Problem description:
Show all lines from the records below in which the string "CANADA" is present.

Recorded information:

# # # # #

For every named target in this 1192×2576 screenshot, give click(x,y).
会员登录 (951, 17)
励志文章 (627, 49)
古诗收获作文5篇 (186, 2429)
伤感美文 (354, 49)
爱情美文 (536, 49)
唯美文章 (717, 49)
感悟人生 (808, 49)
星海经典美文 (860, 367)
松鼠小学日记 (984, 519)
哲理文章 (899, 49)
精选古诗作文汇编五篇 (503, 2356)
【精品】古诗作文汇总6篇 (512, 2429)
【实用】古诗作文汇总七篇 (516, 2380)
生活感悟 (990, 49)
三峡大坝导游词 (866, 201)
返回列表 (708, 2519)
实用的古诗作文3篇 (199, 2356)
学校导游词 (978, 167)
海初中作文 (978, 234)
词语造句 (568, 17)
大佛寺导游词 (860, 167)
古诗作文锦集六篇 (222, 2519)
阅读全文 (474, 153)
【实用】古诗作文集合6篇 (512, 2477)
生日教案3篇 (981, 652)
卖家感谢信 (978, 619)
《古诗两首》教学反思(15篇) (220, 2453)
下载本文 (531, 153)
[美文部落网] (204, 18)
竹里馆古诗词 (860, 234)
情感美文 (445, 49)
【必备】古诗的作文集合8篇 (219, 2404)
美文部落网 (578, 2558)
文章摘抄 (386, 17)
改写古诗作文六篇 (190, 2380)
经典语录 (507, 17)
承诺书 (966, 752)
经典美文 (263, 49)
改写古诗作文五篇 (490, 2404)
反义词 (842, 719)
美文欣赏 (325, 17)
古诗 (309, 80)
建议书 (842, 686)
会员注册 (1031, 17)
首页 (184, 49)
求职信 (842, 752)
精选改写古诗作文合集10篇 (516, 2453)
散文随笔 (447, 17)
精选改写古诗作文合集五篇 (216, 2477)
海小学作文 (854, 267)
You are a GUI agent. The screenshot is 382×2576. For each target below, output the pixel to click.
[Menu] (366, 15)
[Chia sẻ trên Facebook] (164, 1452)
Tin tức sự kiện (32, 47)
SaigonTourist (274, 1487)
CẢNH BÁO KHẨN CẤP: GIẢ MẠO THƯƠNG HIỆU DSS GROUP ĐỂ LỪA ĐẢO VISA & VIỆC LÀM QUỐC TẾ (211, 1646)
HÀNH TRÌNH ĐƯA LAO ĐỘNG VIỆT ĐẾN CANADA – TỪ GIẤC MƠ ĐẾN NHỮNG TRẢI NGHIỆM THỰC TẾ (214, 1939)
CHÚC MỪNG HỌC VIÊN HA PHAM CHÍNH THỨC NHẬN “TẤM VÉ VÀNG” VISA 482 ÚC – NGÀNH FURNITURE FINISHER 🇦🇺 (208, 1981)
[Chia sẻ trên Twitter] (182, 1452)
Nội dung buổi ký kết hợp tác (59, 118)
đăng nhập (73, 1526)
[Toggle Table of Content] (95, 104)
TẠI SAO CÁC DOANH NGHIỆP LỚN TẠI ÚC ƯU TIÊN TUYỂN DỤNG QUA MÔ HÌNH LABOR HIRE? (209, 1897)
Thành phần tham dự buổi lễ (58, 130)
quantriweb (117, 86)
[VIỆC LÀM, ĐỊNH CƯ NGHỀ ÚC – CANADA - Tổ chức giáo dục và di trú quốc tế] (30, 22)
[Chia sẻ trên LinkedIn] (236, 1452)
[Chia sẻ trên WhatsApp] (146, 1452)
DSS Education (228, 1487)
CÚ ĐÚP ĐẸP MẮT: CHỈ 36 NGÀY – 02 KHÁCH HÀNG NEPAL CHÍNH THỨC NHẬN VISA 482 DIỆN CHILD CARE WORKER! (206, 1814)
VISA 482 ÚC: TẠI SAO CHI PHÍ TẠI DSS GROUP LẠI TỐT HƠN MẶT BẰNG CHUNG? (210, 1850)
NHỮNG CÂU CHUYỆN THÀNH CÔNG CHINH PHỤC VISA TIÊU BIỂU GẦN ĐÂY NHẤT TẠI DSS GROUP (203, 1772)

# # # # #

Reply to the task:
HÀNH TRÌNH ĐƯA LAO ĐỘNG VIỆT ĐẾN CANADA – TỪ GIẤC MƠ ĐẾN NHỮNG TRẢI NGHIỆM THỰC TẾ (214, 1939)
[VIỆC LÀM, ĐỊNH CƯ NGHỀ ÚC – CANADA - Tổ chức giáo dục và di trú quốc tế] (30, 22)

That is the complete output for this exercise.